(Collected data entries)
◇ ◇ ◇ ◇ ◇ ◇ ◇

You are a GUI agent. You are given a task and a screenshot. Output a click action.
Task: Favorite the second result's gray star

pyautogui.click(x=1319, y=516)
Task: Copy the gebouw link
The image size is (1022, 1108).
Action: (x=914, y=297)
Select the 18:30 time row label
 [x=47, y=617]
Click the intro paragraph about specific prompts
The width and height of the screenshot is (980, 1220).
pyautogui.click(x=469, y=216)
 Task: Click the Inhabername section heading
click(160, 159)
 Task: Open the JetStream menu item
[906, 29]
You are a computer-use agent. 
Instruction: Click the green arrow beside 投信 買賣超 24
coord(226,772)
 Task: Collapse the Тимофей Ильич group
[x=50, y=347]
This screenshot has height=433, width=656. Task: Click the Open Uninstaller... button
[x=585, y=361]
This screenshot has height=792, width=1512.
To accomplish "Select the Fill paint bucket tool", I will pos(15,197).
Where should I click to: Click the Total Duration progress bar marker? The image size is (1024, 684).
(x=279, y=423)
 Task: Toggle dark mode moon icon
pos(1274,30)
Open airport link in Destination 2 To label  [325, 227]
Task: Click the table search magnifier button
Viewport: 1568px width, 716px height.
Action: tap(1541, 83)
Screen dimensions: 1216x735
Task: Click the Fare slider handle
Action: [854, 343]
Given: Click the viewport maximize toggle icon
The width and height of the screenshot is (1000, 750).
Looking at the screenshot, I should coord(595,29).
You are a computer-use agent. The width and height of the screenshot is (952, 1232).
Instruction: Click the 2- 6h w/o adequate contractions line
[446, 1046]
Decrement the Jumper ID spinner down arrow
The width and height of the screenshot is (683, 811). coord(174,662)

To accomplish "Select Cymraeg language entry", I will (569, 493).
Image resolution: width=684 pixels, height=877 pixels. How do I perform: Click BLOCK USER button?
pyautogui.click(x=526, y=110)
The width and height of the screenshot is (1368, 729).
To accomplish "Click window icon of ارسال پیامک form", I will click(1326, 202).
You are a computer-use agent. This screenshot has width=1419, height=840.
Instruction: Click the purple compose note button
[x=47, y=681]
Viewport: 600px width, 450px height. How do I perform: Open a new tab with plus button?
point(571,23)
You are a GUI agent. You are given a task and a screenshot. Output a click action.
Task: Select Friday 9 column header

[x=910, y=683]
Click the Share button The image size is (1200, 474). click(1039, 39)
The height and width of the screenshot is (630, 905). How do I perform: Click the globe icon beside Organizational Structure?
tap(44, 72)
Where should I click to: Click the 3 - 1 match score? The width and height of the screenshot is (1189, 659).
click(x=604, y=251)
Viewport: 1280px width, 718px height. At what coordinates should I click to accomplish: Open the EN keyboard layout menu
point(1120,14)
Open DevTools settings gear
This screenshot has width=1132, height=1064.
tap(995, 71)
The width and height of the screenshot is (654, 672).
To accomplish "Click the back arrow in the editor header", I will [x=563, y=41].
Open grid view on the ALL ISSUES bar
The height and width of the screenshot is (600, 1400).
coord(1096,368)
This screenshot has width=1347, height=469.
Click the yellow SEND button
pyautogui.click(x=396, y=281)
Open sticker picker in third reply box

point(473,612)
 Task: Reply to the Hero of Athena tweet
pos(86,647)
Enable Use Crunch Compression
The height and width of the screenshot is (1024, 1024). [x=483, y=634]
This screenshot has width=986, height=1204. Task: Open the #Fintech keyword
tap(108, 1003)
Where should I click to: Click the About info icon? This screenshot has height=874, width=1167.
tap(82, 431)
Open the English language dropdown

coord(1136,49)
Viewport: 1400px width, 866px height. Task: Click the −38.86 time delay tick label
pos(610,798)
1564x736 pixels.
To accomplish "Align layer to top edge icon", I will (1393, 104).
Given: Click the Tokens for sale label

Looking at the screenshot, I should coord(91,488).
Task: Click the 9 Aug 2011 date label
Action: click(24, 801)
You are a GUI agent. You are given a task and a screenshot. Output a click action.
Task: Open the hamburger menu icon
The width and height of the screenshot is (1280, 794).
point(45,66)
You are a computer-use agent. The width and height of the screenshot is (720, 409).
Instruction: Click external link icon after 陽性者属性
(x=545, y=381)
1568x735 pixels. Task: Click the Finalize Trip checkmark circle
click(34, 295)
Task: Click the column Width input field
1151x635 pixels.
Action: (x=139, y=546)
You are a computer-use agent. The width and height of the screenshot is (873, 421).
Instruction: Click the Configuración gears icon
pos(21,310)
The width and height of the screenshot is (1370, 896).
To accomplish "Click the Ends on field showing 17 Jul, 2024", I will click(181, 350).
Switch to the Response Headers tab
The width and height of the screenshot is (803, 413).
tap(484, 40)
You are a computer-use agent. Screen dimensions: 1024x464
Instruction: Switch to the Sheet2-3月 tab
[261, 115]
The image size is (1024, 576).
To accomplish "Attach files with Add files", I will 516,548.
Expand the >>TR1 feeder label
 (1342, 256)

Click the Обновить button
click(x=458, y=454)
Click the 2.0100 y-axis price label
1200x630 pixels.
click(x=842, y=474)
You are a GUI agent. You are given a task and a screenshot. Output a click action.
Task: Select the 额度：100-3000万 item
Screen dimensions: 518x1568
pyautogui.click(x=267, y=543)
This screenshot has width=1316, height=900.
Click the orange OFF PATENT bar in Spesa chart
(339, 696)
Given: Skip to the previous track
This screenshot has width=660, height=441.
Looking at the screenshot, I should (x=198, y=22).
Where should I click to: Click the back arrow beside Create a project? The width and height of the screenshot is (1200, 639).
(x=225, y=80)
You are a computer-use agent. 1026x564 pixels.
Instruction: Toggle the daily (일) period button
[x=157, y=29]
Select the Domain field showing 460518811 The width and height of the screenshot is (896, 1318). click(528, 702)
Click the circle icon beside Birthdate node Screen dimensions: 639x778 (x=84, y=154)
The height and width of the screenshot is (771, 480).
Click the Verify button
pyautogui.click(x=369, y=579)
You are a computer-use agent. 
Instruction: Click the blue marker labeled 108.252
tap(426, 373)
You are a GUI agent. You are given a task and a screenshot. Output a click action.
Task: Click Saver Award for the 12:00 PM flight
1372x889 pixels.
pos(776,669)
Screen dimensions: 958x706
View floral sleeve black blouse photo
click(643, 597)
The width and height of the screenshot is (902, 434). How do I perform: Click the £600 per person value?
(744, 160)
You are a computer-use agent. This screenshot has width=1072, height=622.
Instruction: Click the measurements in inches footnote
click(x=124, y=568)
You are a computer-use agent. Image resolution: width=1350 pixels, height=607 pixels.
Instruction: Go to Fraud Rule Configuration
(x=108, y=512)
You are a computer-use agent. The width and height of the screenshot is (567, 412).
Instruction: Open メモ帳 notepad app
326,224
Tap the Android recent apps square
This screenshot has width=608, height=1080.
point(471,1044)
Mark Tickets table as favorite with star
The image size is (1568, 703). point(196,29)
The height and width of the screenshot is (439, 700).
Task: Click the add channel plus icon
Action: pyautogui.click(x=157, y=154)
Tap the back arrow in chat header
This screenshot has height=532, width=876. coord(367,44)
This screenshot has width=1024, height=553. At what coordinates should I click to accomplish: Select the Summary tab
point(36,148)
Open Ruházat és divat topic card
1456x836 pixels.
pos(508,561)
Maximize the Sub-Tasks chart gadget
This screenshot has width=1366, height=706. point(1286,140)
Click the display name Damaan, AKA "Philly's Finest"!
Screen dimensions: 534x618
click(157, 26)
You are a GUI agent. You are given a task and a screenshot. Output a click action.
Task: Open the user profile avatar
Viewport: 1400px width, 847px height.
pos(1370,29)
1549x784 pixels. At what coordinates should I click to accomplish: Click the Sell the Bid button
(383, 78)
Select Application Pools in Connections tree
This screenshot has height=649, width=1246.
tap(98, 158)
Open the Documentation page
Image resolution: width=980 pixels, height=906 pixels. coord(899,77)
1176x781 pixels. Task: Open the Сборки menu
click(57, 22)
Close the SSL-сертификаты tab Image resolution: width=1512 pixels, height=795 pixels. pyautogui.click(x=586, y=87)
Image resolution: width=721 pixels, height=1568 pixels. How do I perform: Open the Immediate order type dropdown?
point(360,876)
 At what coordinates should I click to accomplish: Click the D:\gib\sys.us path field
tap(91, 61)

◇ ◇ ◇ ◇ ◇ ◇ ◇

▸ Problem to work on
Return, word for word, the lines of the data above from the line with "The image size is (1024, 576)." through the line with "Select the Domain", inclusive.

▸ Result of the exercise
The image size is (1024, 576).
To accomplish "Attach files with Add files", I will 516,548.
Expand the >>TR1 feeder label
 (1342, 256)

Click the Обновить button
click(x=458, y=454)
Click the 2.0100 y-axis price label
1200x630 pixels.
click(x=842, y=474)
You are a GUI agent. You are given a task and a screenshot. Output a click action.
Task: Select the 额度：100-3000万 item
Screen dimensions: 518x1568
pyautogui.click(x=267, y=543)
This screenshot has width=1316, height=900.
Click the orange OFF PATENT bar in Spesa chart
(339, 696)
Given: Skip to the previous track
This screenshot has width=660, height=441.
Looking at the screenshot, I should (x=198, y=22).
Where should I click to: Click the back arrow beside Create a project? The width and height of the screenshot is (1200, 639).
(x=225, y=80)
You are a computer-use agent. 1026x564 pixels.
Instruction: Toggle the daily (일) period button
[x=157, y=29]
Select the Domain field showing 460518811 The width and height of the screenshot is (896, 1318). click(528, 702)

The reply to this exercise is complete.